Work task =>
An exact transcription is needed, beginning at the line with "You are a computer-use" and ending at the last line of the listing, with pictures left out and nothing else added.

Material for this task =>
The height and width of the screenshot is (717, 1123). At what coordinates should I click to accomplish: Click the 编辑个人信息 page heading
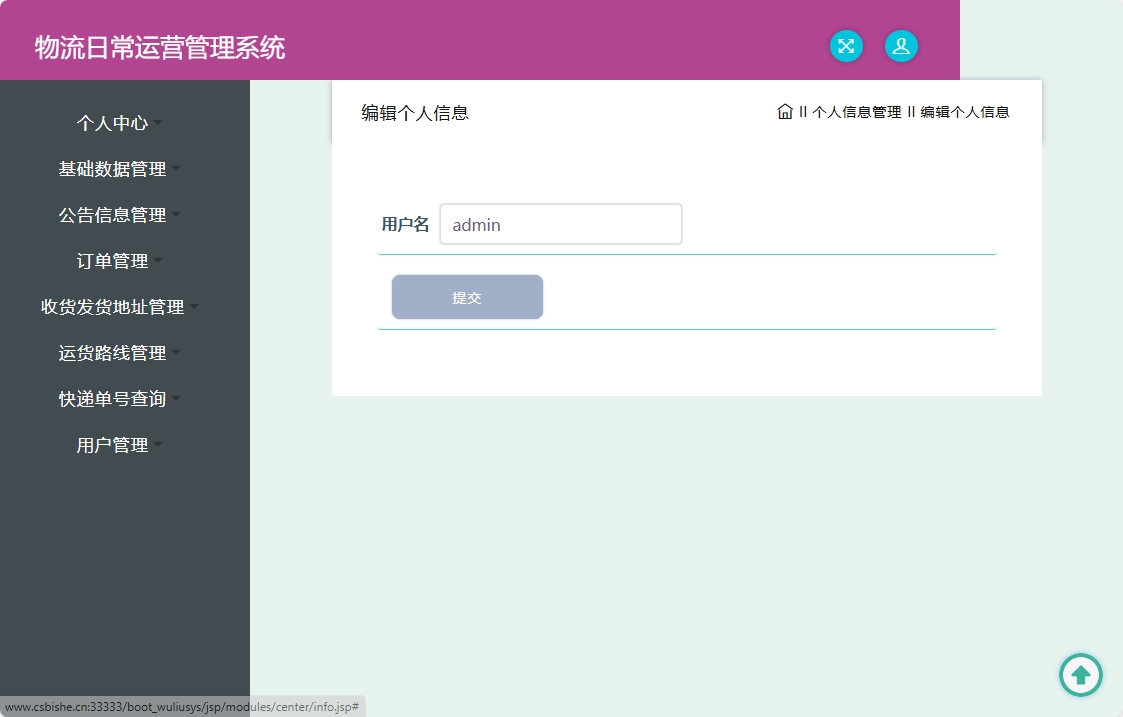pos(416,113)
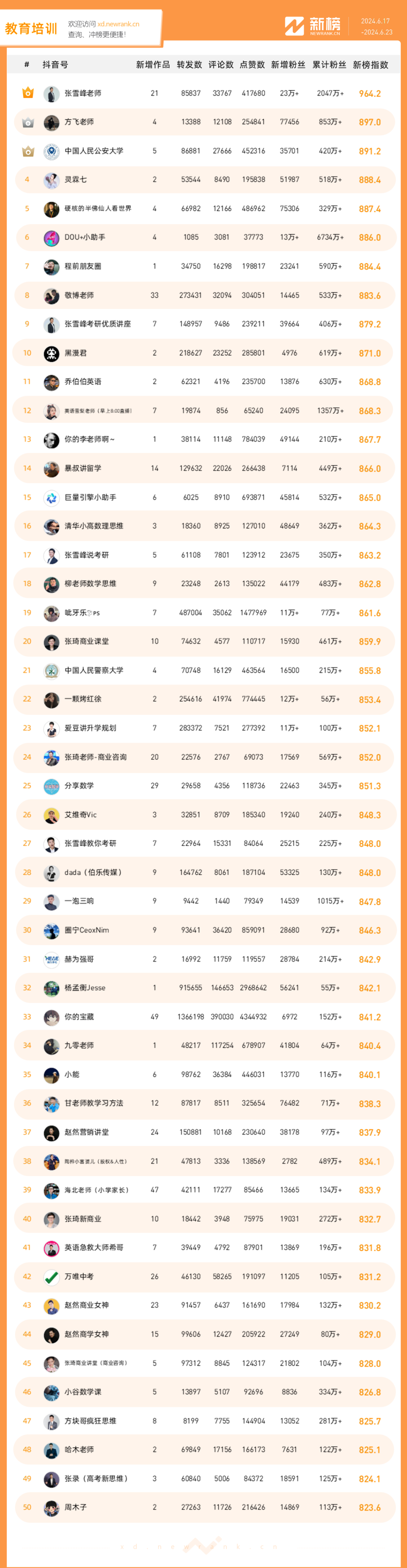Click the bronze crown rank-three badge
Viewport: 407px width, 1568px height.
[28, 151]
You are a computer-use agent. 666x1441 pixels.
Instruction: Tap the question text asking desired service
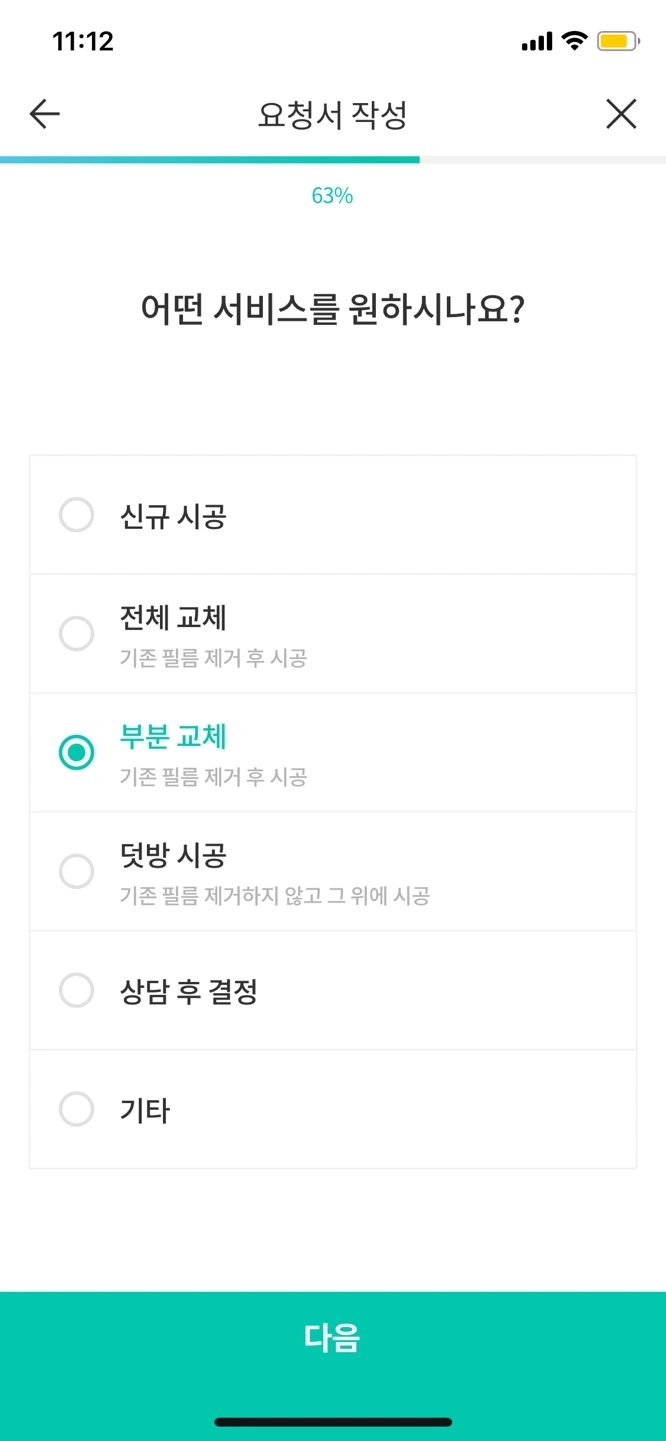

Exercise solution =>
You are a computer-use agent. 666x1441 pixels.
Instruction: Tap the question text asking desired service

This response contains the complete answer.